Nemesis is in actuality a collection of programs and malware that is capable of doing lots of different things. It can transfer files around, capture screenshots and keystrokes, inject processes, and even capture financial data from a system. It’s designed to hide away on banking systems and siphon off funds and financially important information for the nefarious individuals behind its injection.
And by hiding itself within the boot-record of a system, it’s able to avoid traditional detection techniques, starting up before the OS has even thought about launching defensive countermeasures.

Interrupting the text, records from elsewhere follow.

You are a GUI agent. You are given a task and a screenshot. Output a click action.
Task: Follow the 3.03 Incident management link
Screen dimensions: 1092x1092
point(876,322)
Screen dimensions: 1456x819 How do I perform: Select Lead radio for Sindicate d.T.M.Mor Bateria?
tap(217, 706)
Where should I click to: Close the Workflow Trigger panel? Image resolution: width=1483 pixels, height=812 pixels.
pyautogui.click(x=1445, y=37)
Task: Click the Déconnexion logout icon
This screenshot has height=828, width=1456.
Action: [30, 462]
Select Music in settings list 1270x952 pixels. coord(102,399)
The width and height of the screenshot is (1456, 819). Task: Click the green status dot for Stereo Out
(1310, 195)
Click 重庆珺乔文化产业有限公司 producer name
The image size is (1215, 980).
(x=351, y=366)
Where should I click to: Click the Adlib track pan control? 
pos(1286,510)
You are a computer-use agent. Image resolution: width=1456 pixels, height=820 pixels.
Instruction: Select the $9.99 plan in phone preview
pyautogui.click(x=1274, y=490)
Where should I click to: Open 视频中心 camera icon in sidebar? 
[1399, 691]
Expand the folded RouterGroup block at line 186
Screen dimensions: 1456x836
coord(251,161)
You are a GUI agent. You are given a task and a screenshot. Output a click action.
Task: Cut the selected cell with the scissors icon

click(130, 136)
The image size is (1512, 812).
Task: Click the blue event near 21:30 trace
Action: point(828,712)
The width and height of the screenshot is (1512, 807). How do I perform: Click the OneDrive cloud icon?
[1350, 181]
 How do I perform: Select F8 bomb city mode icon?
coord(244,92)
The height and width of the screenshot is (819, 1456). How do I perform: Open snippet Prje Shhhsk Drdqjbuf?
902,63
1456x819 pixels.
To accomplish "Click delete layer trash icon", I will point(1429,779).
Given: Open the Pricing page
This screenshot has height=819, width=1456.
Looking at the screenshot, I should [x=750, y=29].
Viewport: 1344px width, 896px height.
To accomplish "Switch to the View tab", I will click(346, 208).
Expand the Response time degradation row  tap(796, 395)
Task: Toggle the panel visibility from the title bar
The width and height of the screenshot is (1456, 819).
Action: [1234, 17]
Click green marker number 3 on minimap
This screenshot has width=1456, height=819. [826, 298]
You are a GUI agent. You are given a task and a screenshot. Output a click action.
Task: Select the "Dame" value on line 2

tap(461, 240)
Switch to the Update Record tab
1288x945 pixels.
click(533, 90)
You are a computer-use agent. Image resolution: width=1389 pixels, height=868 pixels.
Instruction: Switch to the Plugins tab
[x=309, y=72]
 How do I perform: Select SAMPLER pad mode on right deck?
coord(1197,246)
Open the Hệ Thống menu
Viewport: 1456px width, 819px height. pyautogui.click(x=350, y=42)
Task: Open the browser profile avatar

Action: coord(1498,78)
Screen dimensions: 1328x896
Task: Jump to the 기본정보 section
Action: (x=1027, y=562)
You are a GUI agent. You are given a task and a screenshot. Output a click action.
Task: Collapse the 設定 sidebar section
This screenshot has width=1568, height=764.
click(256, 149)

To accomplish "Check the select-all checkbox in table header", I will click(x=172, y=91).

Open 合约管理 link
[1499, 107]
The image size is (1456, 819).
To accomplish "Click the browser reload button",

With that in mind, preventing an infection like this is the best way to avoid its associated issues, while clearing it out after it’s taken hold is much harder. It certainly requires a different approach than usual, as the team at FireEye discussed in their recent exposé (via Ars) on the malware bootkit. Any users who believes their systems are infected with such malware will need to do a complete drive wipe to make sure it’s cleared out.
This will be a process that’s a little more well known among SSD users, as a zeroing of the drive can often improve performance — even if the drive is TRIM enabled. However, it may be more daunting for enterprises or businesses that are more used to ghosting a drive from one system to another without ever starting from scratch.
This isn’t necessarily something that those running modern operating systems need to worry about though. Windows 8 and 10 both utilize Secure Boot, which prevents a replacement of the Windows bootkit from being launched.
That’s perhaps why the bootkit targets enterprise systems and financial services, which have a history of running older operating systems. Yet another good reason to stay up to date with your operating system, as well as with drivers and anti-malware software.